ENTRE RÍOS | DANIEL ROJAS
Gente que va y viene con ánimo exasperado. Gritan de todo. Hay furia hacia el gobierno nacional. Camiones, tractores y arados. Todo sirve para cortar la ruta. La cola de vehículos es interminable a tal punto que se pierde en el horizonte.
Argentina vive horas difíciles, de profundo descontento y descontrol. Es la sensación que se percibe de inmediato cuando se llega a Gualeguaychú, donde se ha gestado el bastión de la lucha agropecuaria.
En el kilómetro 53 de la ruta 14 el ambiente se vio convulsionado, tras la detención de Alfredo De Angeli y otros 11 productores agropecuarios, que fueron conducidos al juzgado de Concepción del Uruguay por la Gendarmería.

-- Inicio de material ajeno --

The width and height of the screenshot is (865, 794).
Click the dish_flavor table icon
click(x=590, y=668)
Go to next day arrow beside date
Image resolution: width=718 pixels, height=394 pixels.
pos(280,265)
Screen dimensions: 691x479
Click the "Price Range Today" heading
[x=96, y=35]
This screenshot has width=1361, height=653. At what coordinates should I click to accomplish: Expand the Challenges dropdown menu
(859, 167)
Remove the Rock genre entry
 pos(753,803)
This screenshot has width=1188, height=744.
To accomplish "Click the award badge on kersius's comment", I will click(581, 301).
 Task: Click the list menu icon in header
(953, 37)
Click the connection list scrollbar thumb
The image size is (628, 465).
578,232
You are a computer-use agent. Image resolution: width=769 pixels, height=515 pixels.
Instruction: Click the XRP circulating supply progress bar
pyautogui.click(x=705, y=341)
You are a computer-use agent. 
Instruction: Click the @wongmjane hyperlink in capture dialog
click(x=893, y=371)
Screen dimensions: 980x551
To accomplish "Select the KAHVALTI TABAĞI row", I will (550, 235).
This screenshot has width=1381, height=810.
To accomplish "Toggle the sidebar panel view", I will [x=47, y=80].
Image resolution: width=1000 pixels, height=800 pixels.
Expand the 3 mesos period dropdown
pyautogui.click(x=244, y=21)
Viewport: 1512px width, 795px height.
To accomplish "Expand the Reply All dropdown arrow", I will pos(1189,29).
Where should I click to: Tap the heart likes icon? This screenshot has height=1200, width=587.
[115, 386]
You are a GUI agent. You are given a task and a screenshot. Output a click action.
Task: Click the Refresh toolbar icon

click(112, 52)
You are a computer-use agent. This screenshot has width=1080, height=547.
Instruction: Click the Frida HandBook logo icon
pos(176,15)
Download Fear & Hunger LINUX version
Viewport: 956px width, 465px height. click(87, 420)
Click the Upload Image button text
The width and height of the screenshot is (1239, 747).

Automáticamente hubo un "tractorazo" y todos (productores y camioneros) fueron sobre la ruta del Mercosur. En todo el país se suceden las asambleas como efecto dominó.
"De acá no nos vamos más, ya no solo el campo participa del reclamo. Esto ahora es una causa de todo el pueblo argentino que no soporta más el gobierno de los pingüinos", dice por su parte Miguel Ángel, indignado por la intervención de la Gendarmería.
Esta acción policial provocó un rechazo generalizado, inclusive en autoridades provinciales.
Acompañando a la gente y al mismo tiempo pidiendo tranquilidad se encontraba en la ruta 14 monseñor Javier Lozano, obispo de la Diócesis de Gualeguaychú.
Algunos tachos con leños encendidos, daban un poco de calor para atenuar el intenso frío que se sentía en el lugar.
Óscar, uno de los gualeguaychuenses que llegó para apoyar la medida, se lamentó porque "nos estamos peleando entre nosotros y porque además esta situación es sentida por el bolsillo de la gente más humilde", dijo a El País.
Su esposa Gabriela explicó que la crisis entre el campo y el gobierno se ve reflejada en las góndolas. "No hay carne, no hay verduras, ni harina, porque nos dicen que nadie quiere arriesgar a movilizarse entre tanta incertidumbre de volver con camiones cargados y que te corten la ruta", señaló.